Starting Dec. 1, North Carolina will expand its “Move Over” law to include service trucks driven by electric-utility workers responding to outages or other emergencies.
The law also includes wreckers and other vehicles on the scene of an emergency.
The current law, which was enacted in 2002, requires motorists passing an emergency-service vehicle — such as an ambulance, fire truck, or police car — that is operating a warning signal to move their vehicles into a nearby lane or reduce speed if they are unable to move over.
Failure to move over can create a safety hazard for the workers and can result in a fine for the driver of the vehicle.
A violation of the law can result in a $250 fine.
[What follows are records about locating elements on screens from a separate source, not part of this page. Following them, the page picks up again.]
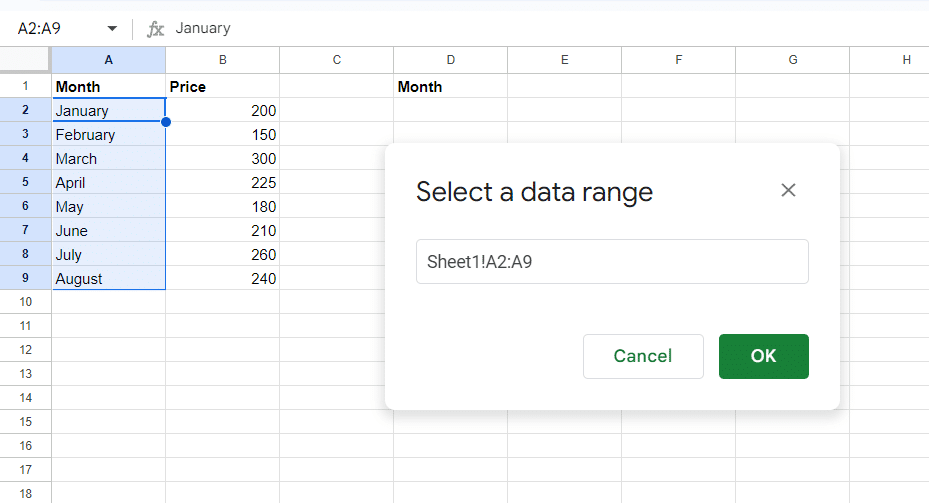
Task: Click the data range input field
Action: [x=611, y=262]
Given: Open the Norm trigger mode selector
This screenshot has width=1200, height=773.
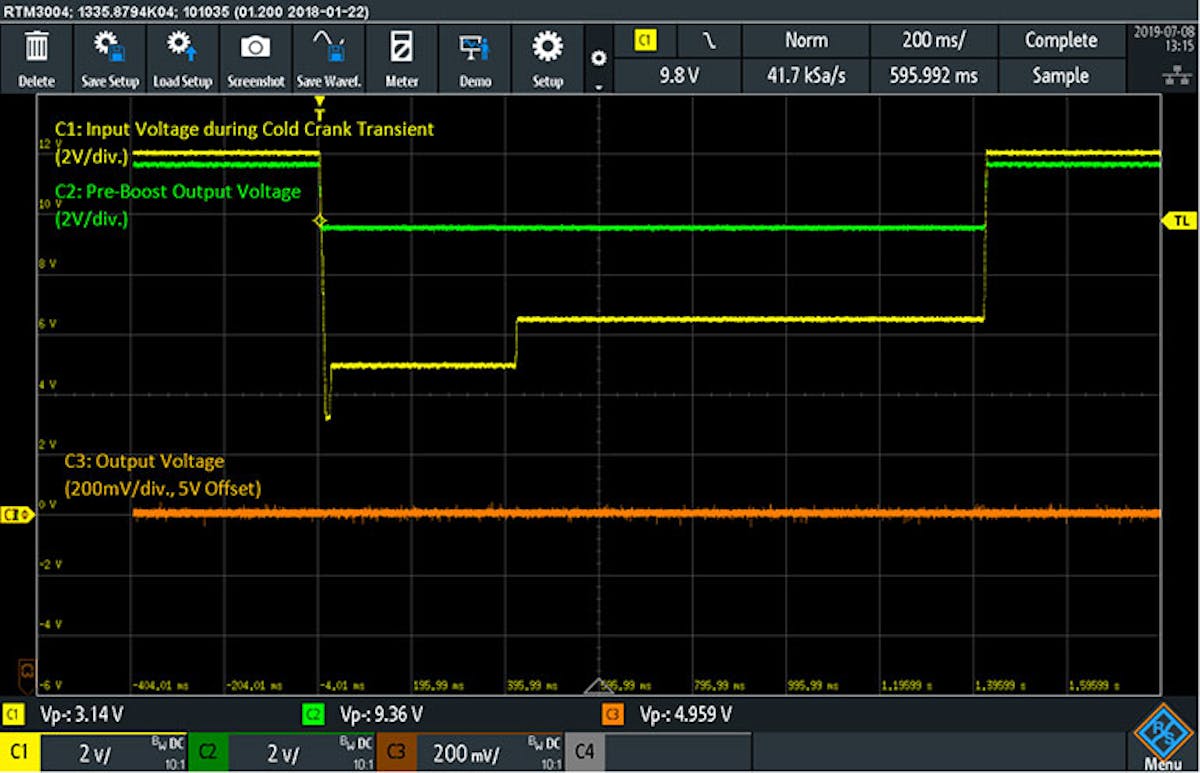Looking at the screenshot, I should click(806, 41).
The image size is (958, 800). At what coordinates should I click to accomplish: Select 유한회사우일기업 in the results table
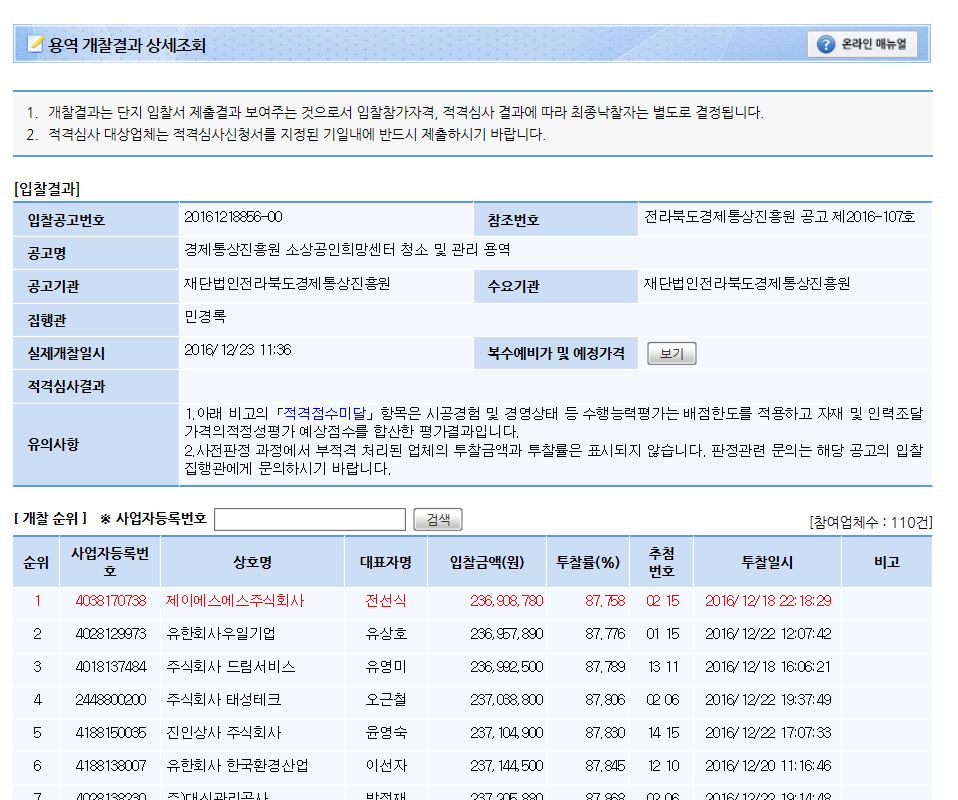point(221,634)
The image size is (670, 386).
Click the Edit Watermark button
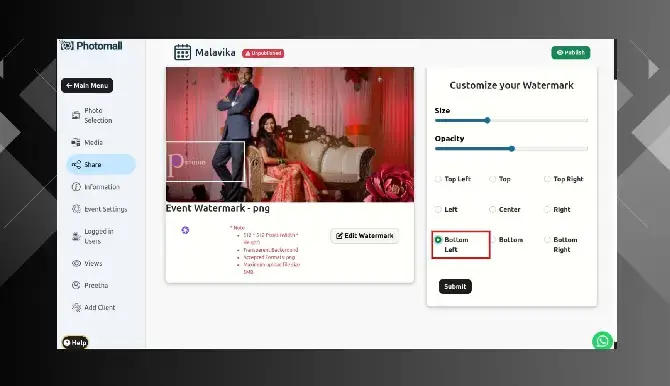pos(364,236)
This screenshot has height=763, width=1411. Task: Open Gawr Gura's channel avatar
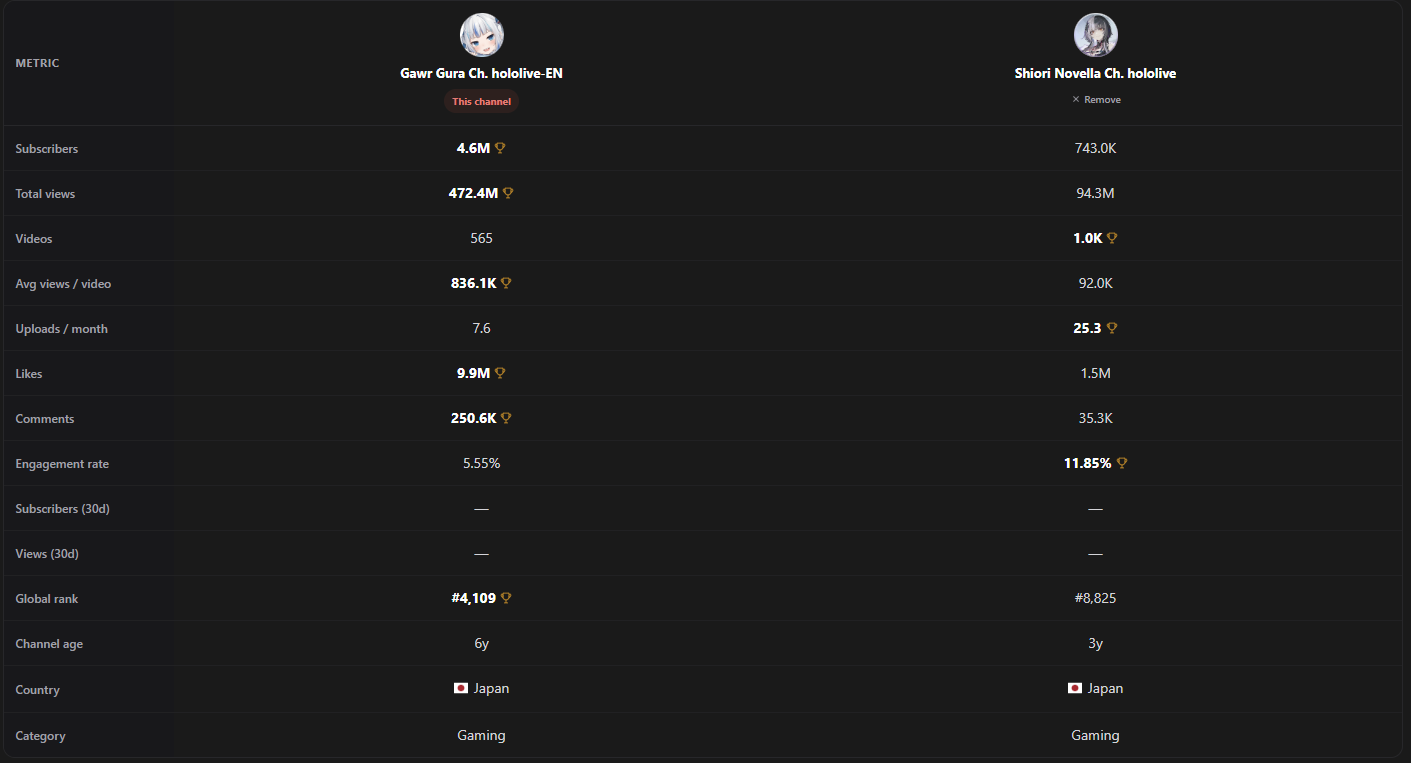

The fine is doubled it someone is injured or property is damaged.
Officials for Progress Energy said crews already follow strict safety guidelines when working near roads.
Even with the precautions, the crews have still been part of incidents in recent years involving public vehicles striking stopped utility trucks.
“Our crews often work in hazardous conditions along roads to repair power poles and lines and restore service to the people who depend on us,” said Lloyd Yates, president and CEO of Progress Energy Carolinas. “Expanding the Move Over law to include them and their important work is a welcome change and will provide increased safety.”
Sgt. G.S. Hemby of the N.C. Highway Patrol said more vehicles now fall under the laws’ protection.
“If a driver had to call a wrecker, that would be covered,” Hemby said. “Any vehicle called to the scene by a motorist or emergency personnel would be covered under the law if they have flashing auburn-colored lights.”